§ **EXERCISE PROMPT**:
The expected output is the data below, restated word for word.

________

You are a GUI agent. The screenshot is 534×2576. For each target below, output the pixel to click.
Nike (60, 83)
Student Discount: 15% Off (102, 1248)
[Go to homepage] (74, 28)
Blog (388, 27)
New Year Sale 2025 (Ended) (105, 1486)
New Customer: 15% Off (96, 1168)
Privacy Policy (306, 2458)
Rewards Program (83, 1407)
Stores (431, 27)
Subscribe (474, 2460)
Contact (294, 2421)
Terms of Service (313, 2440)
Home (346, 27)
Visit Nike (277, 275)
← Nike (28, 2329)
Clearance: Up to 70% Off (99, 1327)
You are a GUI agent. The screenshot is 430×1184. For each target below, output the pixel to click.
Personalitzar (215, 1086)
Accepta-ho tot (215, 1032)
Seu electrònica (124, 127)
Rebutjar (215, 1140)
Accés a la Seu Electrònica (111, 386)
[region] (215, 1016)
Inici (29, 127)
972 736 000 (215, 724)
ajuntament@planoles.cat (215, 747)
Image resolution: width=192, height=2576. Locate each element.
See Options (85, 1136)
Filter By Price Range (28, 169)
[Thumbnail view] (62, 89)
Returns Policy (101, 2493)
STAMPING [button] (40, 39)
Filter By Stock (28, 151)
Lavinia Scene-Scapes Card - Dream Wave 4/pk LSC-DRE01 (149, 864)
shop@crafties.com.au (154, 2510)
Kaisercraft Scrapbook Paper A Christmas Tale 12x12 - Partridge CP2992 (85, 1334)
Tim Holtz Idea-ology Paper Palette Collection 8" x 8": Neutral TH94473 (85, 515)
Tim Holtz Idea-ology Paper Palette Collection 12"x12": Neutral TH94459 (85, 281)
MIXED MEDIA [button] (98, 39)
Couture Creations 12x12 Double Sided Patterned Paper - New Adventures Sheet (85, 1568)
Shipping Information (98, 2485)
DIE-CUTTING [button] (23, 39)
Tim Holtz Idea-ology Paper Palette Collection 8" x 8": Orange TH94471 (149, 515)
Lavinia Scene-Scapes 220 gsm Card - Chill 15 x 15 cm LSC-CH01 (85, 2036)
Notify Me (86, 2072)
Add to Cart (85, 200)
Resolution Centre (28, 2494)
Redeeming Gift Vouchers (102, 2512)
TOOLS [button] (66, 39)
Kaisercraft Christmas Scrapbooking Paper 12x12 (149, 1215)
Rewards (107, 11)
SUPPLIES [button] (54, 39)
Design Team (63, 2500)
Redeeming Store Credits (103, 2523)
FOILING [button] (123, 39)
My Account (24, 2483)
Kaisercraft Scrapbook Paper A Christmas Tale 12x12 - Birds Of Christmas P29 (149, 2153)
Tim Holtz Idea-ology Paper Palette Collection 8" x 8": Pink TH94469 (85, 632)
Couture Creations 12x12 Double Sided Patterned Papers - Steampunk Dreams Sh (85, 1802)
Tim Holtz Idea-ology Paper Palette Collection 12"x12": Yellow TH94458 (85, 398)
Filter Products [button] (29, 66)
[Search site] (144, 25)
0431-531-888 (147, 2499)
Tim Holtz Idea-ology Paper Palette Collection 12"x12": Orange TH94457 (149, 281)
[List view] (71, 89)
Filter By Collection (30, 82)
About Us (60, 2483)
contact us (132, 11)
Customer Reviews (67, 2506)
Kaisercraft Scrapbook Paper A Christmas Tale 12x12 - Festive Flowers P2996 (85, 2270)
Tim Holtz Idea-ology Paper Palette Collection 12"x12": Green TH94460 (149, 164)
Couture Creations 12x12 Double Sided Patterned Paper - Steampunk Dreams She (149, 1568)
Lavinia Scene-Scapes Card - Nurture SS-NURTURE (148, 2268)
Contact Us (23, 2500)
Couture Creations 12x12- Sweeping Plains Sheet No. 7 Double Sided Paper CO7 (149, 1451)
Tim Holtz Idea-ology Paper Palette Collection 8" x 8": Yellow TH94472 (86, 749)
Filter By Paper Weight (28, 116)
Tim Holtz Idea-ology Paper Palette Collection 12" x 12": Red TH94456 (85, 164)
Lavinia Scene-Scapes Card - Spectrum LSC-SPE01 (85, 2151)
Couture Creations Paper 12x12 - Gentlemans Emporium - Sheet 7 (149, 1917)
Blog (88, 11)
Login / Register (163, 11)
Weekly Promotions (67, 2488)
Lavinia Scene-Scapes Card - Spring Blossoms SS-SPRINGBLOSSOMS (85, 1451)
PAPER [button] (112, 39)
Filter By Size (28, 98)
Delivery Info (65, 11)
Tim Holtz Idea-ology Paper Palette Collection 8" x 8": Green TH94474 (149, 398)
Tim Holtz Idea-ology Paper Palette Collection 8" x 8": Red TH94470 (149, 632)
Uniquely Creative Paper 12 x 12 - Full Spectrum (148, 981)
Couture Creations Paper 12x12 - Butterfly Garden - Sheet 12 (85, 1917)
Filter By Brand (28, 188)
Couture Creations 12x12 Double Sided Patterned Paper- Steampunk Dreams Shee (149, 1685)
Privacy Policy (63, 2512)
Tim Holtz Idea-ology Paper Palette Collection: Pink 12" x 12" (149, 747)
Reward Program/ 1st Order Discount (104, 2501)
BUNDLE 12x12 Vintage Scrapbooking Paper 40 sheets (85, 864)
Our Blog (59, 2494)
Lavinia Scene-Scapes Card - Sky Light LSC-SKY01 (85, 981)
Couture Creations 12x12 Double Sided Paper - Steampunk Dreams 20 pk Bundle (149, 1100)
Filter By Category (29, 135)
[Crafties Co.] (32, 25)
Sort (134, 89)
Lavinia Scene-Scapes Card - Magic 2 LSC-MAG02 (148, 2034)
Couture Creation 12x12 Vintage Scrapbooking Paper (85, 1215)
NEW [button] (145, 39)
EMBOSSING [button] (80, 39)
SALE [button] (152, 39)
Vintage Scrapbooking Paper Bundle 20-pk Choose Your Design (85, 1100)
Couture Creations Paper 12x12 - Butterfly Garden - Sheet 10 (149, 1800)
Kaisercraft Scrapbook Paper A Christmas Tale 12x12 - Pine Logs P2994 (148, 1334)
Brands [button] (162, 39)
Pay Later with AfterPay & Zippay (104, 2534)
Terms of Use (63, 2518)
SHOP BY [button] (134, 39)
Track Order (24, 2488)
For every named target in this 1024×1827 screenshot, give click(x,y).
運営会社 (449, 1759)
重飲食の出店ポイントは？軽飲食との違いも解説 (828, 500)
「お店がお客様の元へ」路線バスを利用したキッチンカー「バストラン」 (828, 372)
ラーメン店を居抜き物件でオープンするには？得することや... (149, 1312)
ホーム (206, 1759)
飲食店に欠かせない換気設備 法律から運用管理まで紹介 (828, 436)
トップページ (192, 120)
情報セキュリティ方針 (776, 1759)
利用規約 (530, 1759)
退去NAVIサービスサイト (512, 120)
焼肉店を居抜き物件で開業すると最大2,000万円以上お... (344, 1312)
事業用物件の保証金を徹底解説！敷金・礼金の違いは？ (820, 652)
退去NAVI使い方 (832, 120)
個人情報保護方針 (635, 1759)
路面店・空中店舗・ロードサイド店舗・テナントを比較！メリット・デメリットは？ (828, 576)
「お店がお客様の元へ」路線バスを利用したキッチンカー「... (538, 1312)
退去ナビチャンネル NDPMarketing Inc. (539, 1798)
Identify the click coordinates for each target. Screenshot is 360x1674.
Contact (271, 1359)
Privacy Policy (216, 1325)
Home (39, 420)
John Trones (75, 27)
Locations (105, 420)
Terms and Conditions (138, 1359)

________

§ **REPLY**:
You are a GUI agent. The screenshot is 534×2576. For each target below, output the pixel to click.
Nike (60, 83)
Student Discount: 15% Off (102, 1248)
[Go to homepage] (74, 28)
Blog (388, 27)
New Year Sale 2025 (Ended) (105, 1486)
New Customer: 15% Off (96, 1168)
Privacy Policy (306, 2458)
Rewards Program (83, 1407)
Stores (431, 27)
Subscribe (474, 2460)
Contact (294, 2421)
Terms of Service (313, 2440)
Home (346, 27)
Visit Nike (277, 275)
← Nike (28, 2329)
Clearance: Up to 70% Off (99, 1327)
You are a GUI agent. The screenshot is 430×1184. For each target below, output the pixel to click.
Personalitzar (215, 1086)
Accepta-ho tot (215, 1032)
Seu electrònica (124, 127)
Rebutjar (215, 1140)
Accés a la Seu Electrònica (111, 386)
[region] (215, 1016)
Inici (29, 127)
972 736 000 (215, 724)
ajuntament@planoles.cat (215, 747)
Image resolution: width=192, height=2576. Locate each element.
See Options (85, 1136)
Filter By Price Range (28, 169)
[Thumbnail view] (62, 89)
Returns Policy (101, 2493)
STAMPING [button] (40, 39)
Filter By Stock (28, 151)
Lavinia Scene-Scapes Card - Dream Wave 4/pk LSC-DRE01 (149, 864)
shop@crafties.com.au (154, 2510)
Kaisercraft Scrapbook Paper A Christmas Tale 12x12 - Partridge CP2992 (85, 1334)
Tim Holtz Idea-ology Paper Palette Collection 8" x 8": Neutral TH94473 (85, 515)
Tim Holtz Idea-ology Paper Palette Collection 12"x12": Neutral TH94459 (85, 281)
MIXED MEDIA [button] (98, 39)
Couture Creations 12x12 Double Sided Patterned Paper - New Adventures Sheet (85, 1568)
Shipping Information (98, 2485)
DIE-CUTTING [button] (23, 39)
Tim Holtz Idea-ology Paper Palette Collection 8" x 8": Orange TH94471 (149, 515)
Lavinia Scene-Scapes 220 gsm Card - Chill 15 x 15 cm LSC-CH01 (85, 2036)
Notify Me (86, 2072)
Add to Cart (85, 200)
Resolution Centre (28, 2494)
Redeeming Gift Vouchers (102, 2512)
TOOLS [button] (66, 39)
Kaisercraft Christmas Scrapbooking Paper 12x12 (149, 1215)
Rewards (107, 11)
SUPPLIES [button] (54, 39)
Design Team (63, 2500)
Redeeming Store Credits (103, 2523)
FOILING [button] (123, 39)
My Account (24, 2483)
Kaisercraft Scrapbook Paper A Christmas Tale 12x12 - Birds Of Christmas P29 (149, 2153)
Tim Holtz Idea-ology Paper Palette Collection 8" x 8": Pink TH94469 (85, 632)
Couture Creations 12x12 Double Sided Patterned Papers - Steampunk Dreams Sh (85, 1802)
Tim Holtz Idea-ology Paper Palette Collection 12"x12": Yellow TH94458 (85, 398)
Filter Products [button] (29, 66)
[Search site] (144, 25)
0431-531-888 (147, 2499)
Tim Holtz Idea-ology Paper Palette Collection 12"x12": Orange TH94457 (149, 281)
[List view] (71, 89)
Filter By Collection (30, 82)
About Us (60, 2483)
contact us (132, 11)
Customer Reviews (67, 2506)
Kaisercraft Scrapbook Paper A Christmas Tale 12x12 - Festive Flowers P2996 (85, 2270)
Tim Holtz Idea-ology Paper Palette Collection 12"x12": Green TH94460 (149, 164)
Couture Creations 12x12 Double Sided Patterned Paper - Steampunk Dreams She (149, 1568)
Lavinia Scene-Scapes Card - Nurture SS-NURTURE (148, 2268)
Contact Us (23, 2500)
Couture Creations 12x12- Sweeping Plains Sheet No. 7 Double Sided Paper CO7 (149, 1451)
Tim Holtz Idea-ology Paper Palette Collection 8" x 8": Yellow TH94472 (86, 749)
Filter By Paper Weight (28, 116)
Tim Holtz Idea-ology Paper Palette Collection 12" x 12": Red TH94456 (85, 164)
Lavinia Scene-Scapes Card - Spectrum LSC-SPE01 (85, 2151)
Couture Creations Paper 12x12 - Gentlemans Emporium - Sheet 7 (149, 1917)
Blog (88, 11)
Login / Register (163, 11)
Weekly Promotions (67, 2488)
Lavinia Scene-Scapes Card - Spring Blossoms SS-SPRINGBLOSSOMS (85, 1451)
PAPER [button] (112, 39)
Filter By Size (28, 98)
Delivery Info (65, 11)
Tim Holtz Idea-ology Paper Palette Collection 8" x 8": Green TH94474 (149, 398)
Tim Holtz Idea-ology Paper Palette Collection 8" x 8": Red TH94470 (149, 632)
Uniquely Creative Paper 12 x 12 - Full Spectrum (148, 981)
Couture Creations Paper 12x12 - Butterfly Garden - Sheet 12 (85, 1917)
Filter By Brand (28, 188)
Couture Creations 12x12 Double Sided Patterned Paper- Steampunk Dreams Shee (149, 1685)
Privacy Policy (63, 2512)
Tim Holtz Idea-ology Paper Palette Collection: Pink 12" x 12" (149, 747)
Reward Program/ 1st Order Discount (104, 2501)
BUNDLE 12x12 Vintage Scrapbooking Paper 40 sheets (85, 864)
Our Blog (59, 2494)
Lavinia Scene-Scapes Card - Sky Light LSC-SKY01 (85, 981)
Couture Creations 12x12 Double Sided Paper - Steampunk Dreams 20 pk Bundle (149, 1100)
Filter By Category (29, 135)
[Crafties Co.] (32, 25)
Sort (134, 89)
Lavinia Scene-Scapes Card - Magic 2 LSC-MAG02 (148, 2034)
Couture Creation 12x12 Vintage Scrapbooking Paper (85, 1215)
NEW [button] (145, 39)
EMBOSSING [button] (80, 39)
SALE [button] (152, 39)
Vintage Scrapbooking Paper Bundle 20-pk Choose Your Design (85, 1100)
Couture Creations Paper 12x12 - Butterfly Garden - Sheet 10 (149, 1800)
Kaisercraft Scrapbook Paper A Christmas Tale 12x12 - Pine Logs P2994 (148, 1334)
Brands [button] (162, 39)
Pay Later with AfterPay & Zippay (104, 2534)
Terms of Use (63, 2518)
SHOP BY [button] (134, 39)
Track Order (24, 2488)
For every named target in this 1024×1827 screenshot, give click(x,y).
運営会社 (449, 1759)
重飲食の出店ポイントは？軽飲食との違いも解説 (828, 500)
「お店がお客様の元へ」路線バスを利用したキッチンカー「バストラン」 (828, 372)
ラーメン店を居抜き物件でオープンするには？得することや... (149, 1312)
ホーム (206, 1759)
飲食店に欠かせない換気設備 法律から運用管理まで紹介 (828, 436)
トップページ (192, 120)
情報セキュリティ方針 (776, 1759)
利用規約 (530, 1759)
退去NAVIサービスサイト (512, 120)
焼肉店を居抜き物件で開業すると最大2,000万円以上お... (344, 1312)
事業用物件の保証金を徹底解説！敷金・礼金の違いは？ (820, 652)
退去NAVI使い方 (832, 120)
個人情報保護方針 (635, 1759)
路面店・空中店舗・ロードサイド店舗・テナントを比較！メリット・デメリットは？ (828, 576)
「お店がお客様の元へ」路線バスを利用したキッチンカー「... (538, 1312)
退去ナビチャンネル NDPMarketing Inc. (539, 1798)
Identify the click coordinates for each target. Screenshot is 360x1674.
Contact (271, 1359)
Privacy Policy (216, 1325)
Home (39, 420)
John Trones (75, 27)
Locations (105, 420)
Terms and Conditions (138, 1359)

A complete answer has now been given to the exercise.